Instalacje elektryczne w fabrykach, zakładach i halach produkcyjnych znacznie różnią się od tych domowych. Najczęściej mamy tam do czynienia z innym rodzajami napięć, które są wymagane do zasilania bardzo mocnych maszyn. Nierzadko zdarza się, że bezpośrednio do zakładu doprowadzona jest linia sieci rozdzielczej 15 kV. Dzięki temu można pobierać ogromne ilości mocy, liczone nie w kilowatach, ale w megawatach. Sprawdzamy, jakie instalacje elektryczne powinien posiadać współczesny zakład produkcyjny.

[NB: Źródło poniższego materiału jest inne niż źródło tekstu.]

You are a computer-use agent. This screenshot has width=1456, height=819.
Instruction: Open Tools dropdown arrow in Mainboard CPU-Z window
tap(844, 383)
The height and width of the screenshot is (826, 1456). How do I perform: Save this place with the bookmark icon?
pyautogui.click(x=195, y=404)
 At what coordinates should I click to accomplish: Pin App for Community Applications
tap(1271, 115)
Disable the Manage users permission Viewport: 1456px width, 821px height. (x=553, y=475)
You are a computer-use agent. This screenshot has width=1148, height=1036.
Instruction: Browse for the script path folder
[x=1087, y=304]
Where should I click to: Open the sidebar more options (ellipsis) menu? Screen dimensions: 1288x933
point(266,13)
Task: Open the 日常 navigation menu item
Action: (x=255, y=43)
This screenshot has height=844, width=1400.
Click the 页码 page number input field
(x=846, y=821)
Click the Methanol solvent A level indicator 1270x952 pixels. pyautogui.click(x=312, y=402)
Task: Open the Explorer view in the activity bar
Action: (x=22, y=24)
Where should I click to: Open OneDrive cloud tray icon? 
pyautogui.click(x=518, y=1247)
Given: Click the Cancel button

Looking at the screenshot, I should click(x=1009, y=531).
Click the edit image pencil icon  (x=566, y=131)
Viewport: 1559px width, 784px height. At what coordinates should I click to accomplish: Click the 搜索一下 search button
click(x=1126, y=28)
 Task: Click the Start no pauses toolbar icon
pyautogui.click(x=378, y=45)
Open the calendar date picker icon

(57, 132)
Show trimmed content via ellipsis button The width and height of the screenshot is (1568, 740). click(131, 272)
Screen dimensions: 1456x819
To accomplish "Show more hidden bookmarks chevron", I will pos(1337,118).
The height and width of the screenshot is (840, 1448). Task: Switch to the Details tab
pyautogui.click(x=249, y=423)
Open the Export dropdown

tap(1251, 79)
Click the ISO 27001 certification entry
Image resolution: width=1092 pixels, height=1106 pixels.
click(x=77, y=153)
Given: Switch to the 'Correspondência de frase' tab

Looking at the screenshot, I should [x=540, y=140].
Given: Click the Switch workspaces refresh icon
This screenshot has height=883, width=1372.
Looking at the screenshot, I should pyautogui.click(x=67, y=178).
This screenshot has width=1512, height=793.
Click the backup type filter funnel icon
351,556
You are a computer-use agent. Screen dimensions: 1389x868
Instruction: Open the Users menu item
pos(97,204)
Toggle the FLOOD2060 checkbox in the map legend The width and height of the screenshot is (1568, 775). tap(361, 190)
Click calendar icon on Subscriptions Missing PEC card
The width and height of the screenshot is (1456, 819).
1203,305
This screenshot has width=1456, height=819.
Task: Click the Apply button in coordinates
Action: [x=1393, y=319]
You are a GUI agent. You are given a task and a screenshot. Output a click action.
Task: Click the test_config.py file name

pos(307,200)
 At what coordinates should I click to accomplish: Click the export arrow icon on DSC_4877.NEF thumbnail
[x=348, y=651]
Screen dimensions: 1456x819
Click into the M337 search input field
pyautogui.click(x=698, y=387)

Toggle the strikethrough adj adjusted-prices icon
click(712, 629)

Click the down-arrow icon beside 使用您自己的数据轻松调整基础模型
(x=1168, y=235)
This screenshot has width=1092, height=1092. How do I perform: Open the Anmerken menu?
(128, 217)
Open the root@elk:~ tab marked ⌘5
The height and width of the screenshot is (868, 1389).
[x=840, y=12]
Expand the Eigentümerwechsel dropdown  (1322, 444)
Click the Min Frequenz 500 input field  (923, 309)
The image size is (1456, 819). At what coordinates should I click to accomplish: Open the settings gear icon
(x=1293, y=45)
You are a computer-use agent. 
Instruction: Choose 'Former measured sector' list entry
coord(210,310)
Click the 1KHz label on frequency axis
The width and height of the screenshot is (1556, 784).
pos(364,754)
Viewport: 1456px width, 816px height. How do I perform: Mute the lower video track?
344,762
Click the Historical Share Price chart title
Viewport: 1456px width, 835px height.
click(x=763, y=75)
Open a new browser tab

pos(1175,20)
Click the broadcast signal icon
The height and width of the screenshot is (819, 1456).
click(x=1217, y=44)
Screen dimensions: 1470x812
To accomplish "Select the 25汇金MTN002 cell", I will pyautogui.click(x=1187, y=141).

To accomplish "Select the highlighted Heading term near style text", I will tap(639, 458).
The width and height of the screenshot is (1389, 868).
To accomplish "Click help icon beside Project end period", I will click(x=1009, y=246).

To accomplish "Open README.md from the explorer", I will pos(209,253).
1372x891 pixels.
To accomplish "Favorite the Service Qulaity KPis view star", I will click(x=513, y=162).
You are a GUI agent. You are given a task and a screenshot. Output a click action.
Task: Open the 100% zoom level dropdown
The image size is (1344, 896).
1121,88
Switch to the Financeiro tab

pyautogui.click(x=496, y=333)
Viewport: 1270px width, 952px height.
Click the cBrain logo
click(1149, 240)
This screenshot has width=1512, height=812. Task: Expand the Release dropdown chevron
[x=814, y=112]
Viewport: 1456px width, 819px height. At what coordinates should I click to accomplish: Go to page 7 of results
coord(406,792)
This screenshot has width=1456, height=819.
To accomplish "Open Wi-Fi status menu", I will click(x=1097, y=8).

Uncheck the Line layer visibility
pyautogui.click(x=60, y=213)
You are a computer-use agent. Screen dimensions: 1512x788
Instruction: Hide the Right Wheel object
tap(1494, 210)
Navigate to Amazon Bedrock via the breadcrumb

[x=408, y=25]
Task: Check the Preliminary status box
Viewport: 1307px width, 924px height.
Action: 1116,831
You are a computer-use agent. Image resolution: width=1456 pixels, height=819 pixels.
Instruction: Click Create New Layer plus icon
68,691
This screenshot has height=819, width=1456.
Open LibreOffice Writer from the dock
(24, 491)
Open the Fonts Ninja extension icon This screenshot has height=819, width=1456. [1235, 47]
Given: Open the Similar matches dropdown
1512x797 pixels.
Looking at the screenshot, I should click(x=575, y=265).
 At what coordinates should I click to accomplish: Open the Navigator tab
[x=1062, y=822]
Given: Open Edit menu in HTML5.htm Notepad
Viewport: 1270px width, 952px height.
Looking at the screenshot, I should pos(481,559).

Przede wszystkim należy tak tworzyć instalację, by mogła spełnić wymagania zakładu zarówno obecnie, jak i w dającej się przewidzieć przyszłości. Dlatego też dobrym pomysłem jest wyposażenie fabryki od razu w rozdzielnicę średniego napięcia i doprowadzenie linii 15 kV. Sprawi to, że będzie można swobodnie podnosić dostępną moc, w miarę rozwoju przedsiębiorstwa. Wystarczy tylko zawnioskować do zakładu energetycznego o zwiększenie przydziału mocy i ewentualnie zamontować większe transformatory.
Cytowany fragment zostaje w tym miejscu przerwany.